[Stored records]
Content starts

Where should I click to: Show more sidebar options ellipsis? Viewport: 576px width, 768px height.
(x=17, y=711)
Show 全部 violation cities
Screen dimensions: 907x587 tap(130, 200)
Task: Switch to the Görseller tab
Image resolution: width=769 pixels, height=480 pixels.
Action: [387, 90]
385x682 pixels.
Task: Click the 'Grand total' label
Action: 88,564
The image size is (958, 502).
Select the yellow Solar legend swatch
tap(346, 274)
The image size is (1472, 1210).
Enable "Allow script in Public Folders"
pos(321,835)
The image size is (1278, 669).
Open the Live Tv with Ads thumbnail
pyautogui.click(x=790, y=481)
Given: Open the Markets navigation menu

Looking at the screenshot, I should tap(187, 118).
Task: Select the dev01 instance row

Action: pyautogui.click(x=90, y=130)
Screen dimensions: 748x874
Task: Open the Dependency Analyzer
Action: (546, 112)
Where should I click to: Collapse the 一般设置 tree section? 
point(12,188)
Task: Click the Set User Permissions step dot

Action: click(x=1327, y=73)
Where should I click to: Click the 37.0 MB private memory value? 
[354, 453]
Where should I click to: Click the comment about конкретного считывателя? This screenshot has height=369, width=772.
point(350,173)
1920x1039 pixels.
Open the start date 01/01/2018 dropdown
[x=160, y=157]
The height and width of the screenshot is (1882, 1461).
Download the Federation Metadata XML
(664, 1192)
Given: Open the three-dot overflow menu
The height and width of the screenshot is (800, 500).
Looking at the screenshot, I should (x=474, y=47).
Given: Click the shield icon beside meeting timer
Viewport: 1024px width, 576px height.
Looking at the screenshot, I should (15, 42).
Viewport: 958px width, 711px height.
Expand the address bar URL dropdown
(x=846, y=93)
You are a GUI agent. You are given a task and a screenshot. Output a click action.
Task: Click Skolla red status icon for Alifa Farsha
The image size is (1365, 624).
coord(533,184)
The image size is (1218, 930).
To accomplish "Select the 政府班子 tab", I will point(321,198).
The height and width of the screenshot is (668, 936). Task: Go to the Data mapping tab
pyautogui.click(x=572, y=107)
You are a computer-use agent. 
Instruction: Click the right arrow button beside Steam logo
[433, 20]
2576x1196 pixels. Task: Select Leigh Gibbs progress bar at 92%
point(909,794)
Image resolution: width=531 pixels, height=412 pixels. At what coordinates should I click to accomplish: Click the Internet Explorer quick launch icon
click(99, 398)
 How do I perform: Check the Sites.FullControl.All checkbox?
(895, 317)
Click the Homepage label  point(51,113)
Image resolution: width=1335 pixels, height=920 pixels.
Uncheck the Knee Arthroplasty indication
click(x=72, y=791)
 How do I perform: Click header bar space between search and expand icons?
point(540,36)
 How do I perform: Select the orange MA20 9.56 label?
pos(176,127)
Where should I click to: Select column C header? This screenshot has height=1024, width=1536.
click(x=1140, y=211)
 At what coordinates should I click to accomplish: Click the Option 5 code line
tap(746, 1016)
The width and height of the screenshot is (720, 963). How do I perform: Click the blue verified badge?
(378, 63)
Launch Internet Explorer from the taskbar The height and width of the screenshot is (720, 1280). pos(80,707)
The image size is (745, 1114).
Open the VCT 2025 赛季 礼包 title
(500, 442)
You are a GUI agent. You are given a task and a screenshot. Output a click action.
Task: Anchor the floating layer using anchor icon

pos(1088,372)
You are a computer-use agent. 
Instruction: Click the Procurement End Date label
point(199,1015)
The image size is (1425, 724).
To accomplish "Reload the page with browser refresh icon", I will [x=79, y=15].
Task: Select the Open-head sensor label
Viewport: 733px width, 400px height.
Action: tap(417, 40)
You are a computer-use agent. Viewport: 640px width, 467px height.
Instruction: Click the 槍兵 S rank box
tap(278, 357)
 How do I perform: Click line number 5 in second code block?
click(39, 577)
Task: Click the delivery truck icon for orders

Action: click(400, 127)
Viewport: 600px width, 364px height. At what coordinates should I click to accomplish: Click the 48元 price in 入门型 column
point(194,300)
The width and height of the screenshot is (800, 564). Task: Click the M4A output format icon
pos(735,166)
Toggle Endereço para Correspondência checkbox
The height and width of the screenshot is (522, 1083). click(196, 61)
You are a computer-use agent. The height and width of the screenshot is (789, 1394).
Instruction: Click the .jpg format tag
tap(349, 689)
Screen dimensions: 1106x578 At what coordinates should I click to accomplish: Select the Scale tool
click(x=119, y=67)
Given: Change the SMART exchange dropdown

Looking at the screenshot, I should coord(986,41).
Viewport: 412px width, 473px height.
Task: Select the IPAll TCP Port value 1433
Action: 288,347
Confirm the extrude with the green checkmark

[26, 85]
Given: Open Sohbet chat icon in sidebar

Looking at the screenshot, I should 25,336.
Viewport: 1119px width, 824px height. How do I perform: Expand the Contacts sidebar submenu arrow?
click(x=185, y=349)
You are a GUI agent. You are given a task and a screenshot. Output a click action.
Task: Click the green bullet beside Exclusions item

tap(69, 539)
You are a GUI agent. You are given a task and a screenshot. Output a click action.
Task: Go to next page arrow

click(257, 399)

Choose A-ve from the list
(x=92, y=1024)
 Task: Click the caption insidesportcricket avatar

Content ends

INSTRUCTIONS FOR THE TASK
Copy each record from above exactly, and include every line.

EXERCISE ANSWER
Where should I click to: Show more sidebar options ellipsis? Viewport: 576px width, 768px height.
(x=17, y=711)
Show 全部 violation cities
Screen dimensions: 907x587 tap(130, 200)
Task: Switch to the Görseller tab
Image resolution: width=769 pixels, height=480 pixels.
Action: [387, 90]
385x682 pixels.
Task: Click the 'Grand total' label
Action: 88,564
The image size is (958, 502).
Select the yellow Solar legend swatch
tap(346, 274)
The image size is (1472, 1210).
Enable "Allow script in Public Folders"
pos(321,835)
The image size is (1278, 669).
Open the Live Tv with Ads thumbnail
pyautogui.click(x=790, y=481)
Given: Open the Markets navigation menu

Looking at the screenshot, I should tap(187, 118).
Task: Select the dev01 instance row

Action: pyautogui.click(x=90, y=130)
Screen dimensions: 748x874
Task: Open the Dependency Analyzer
Action: (546, 112)
Where should I click to: Collapse the 一般设置 tree section? 
point(12,188)
Task: Click the Set User Permissions step dot

Action: click(x=1327, y=73)
Where should I click to: Click the 37.0 MB private memory value? 
[354, 453]
Where should I click to: Click the comment about конкретного считывателя? This screenshot has height=369, width=772.
point(350,173)
1920x1039 pixels.
Open the start date 01/01/2018 dropdown
[x=160, y=157]
The height and width of the screenshot is (1882, 1461).
Download the Federation Metadata XML
(664, 1192)
Given: Open the three-dot overflow menu
The height and width of the screenshot is (800, 500).
Looking at the screenshot, I should (x=474, y=47).
Given: Click the shield icon beside meeting timer
Viewport: 1024px width, 576px height.
Looking at the screenshot, I should (15, 42).
Viewport: 958px width, 711px height.
Expand the address bar URL dropdown
(x=846, y=93)
You are a GUI agent. You are given a task and a screenshot. Output a click action.
Task: Click Skolla red status icon for Alifa Farsha
The image size is (1365, 624).
coord(533,184)
The image size is (1218, 930).
To accomplish "Select the 政府班子 tab", I will point(321,198).
The height and width of the screenshot is (668, 936). Task: Go to the Data mapping tab
pyautogui.click(x=572, y=107)
You are a computer-use agent. 
Instruction: Click the right arrow button beside Steam logo
[433, 20]
2576x1196 pixels. Task: Select Leigh Gibbs progress bar at 92%
point(909,794)
Image resolution: width=531 pixels, height=412 pixels. At what coordinates should I click to accomplish: Click the Internet Explorer quick launch icon
click(99, 398)
 How do I perform: Check the Sites.FullControl.All checkbox?
(895, 317)
Click the Homepage label  point(51,113)
Image resolution: width=1335 pixels, height=920 pixels.
Uncheck the Knee Arthroplasty indication
click(x=72, y=791)
 How do I perform: Click header bar space between search and expand icons?
point(540,36)
 How do I perform: Select the orange MA20 9.56 label?
pos(176,127)
Where should I click to: Select column C header? This screenshot has height=1024, width=1536.
click(x=1140, y=211)
 At what coordinates should I click to accomplish: Click the Option 5 code line
tap(746, 1016)
The width and height of the screenshot is (720, 963). How do I perform: Click the blue verified badge?
(378, 63)
Launch Internet Explorer from the taskbar The height and width of the screenshot is (720, 1280). pos(80,707)
The image size is (745, 1114).
Open the VCT 2025 赛季 礼包 title
(500, 442)
You are a GUI agent. You are given a task and a screenshot. Output a click action.
Task: Anchor the floating layer using anchor icon

pos(1088,372)
You are a computer-use agent. 
Instruction: Click the Procurement End Date label
point(199,1015)
The image size is (1425, 724).
To accomplish "Reload the page with browser refresh icon", I will [x=79, y=15].
Task: Select the Open-head sensor label
Viewport: 733px width, 400px height.
Action: tap(417, 40)
You are a computer-use agent. Viewport: 640px width, 467px height.
Instruction: Click the 槍兵 S rank box
tap(278, 357)
 How do I perform: Click line number 5 in second code block?
click(39, 577)
Task: Click the delivery truck icon for orders

Action: click(400, 127)
Viewport: 600px width, 364px height. At what coordinates should I click to accomplish: Click the 48元 price in 入门型 column
point(194,300)
The width and height of the screenshot is (800, 564). Task: Click the M4A output format icon
pos(735,166)
Toggle Endereço para Correspondência checkbox
The height and width of the screenshot is (522, 1083). click(196, 61)
You are a computer-use agent. The height and width of the screenshot is (789, 1394).
Instruction: Click the .jpg format tag
tap(349, 689)
Screen dimensions: 1106x578 At what coordinates should I click to accomplish: Select the Scale tool
click(x=119, y=67)
Given: Change the SMART exchange dropdown

Looking at the screenshot, I should coord(986,41).
Viewport: 412px width, 473px height.
Task: Select the IPAll TCP Port value 1433
Action: 288,347
Confirm the extrude with the green checkmark

[26, 85]
Given: Open Sohbet chat icon in sidebar

Looking at the screenshot, I should 25,336.
Viewport: 1119px width, 824px height. How do I perform: Expand the Contacts sidebar submenu arrow?
click(x=185, y=349)
You are a GUI agent. You are given a task and a screenshot. Output a click action.
Task: Click the green bullet beside Exclusions item

tap(69, 539)
You are a GUI agent. You are given a task and a screenshot. Output a click action.
Task: Go to next page arrow

click(257, 399)

Choose A-ve from the list
(x=92, y=1024)
 Task: Click the caption insidesportcricket avatar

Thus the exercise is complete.